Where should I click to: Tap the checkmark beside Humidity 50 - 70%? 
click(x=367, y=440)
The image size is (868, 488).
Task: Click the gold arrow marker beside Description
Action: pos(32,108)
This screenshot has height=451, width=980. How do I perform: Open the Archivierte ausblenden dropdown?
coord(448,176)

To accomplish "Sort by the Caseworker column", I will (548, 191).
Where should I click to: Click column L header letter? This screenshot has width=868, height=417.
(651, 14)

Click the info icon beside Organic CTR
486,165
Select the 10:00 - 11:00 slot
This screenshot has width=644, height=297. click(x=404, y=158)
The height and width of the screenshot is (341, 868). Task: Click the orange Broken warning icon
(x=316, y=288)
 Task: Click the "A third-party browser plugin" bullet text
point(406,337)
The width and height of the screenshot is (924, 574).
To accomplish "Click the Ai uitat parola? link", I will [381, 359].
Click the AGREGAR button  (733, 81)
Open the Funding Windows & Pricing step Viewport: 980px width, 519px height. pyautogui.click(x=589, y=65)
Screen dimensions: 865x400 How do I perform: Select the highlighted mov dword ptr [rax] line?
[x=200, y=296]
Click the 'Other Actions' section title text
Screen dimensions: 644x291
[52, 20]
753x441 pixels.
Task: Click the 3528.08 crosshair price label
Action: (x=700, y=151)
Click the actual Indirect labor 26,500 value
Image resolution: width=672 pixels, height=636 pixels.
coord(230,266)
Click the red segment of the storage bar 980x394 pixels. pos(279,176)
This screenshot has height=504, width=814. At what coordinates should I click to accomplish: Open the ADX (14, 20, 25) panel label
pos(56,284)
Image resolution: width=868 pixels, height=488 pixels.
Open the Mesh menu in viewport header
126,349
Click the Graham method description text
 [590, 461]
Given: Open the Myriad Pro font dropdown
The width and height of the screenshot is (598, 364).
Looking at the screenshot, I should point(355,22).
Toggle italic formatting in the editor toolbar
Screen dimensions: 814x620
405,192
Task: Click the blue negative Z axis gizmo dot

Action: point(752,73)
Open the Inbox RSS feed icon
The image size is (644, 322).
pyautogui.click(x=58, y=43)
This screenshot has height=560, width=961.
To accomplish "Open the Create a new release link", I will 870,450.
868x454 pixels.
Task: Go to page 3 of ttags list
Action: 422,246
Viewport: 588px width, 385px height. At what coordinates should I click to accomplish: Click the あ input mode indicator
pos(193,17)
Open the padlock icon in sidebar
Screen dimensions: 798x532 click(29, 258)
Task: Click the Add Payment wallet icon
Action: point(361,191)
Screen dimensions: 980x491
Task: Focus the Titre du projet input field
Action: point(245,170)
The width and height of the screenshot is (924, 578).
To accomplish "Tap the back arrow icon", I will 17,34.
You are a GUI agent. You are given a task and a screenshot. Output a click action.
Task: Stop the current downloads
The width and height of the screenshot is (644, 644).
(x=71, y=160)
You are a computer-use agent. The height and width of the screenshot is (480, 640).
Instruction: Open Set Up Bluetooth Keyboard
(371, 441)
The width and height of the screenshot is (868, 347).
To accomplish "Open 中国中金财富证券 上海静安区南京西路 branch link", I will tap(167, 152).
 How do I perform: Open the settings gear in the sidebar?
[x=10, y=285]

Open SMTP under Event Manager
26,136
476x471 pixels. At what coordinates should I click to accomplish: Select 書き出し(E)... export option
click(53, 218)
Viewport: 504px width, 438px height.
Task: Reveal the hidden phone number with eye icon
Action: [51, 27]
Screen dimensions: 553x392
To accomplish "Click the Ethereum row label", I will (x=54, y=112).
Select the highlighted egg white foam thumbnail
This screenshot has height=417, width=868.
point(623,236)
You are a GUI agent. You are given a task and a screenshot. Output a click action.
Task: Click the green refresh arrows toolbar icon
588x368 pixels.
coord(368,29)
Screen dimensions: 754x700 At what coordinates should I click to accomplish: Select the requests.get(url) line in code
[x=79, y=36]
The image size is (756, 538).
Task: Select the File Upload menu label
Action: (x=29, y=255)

» WHAT THIS TASK INVOLVES: Reproduce verbatim the lines above, from the line with "The width and height of the screenshot is (598, 364)." through the line with "This screenshot has height=560, width=961.".

» RESULT:
The width and height of the screenshot is (598, 364).
Looking at the screenshot, I should point(355,22).
Toggle italic formatting in the editor toolbar
Screen dimensions: 814x620
405,192
Task: Click the blue negative Z axis gizmo dot

Action: point(752,73)
Open the Inbox RSS feed icon
The image size is (644, 322).
pyautogui.click(x=58, y=43)
This screenshot has height=560, width=961.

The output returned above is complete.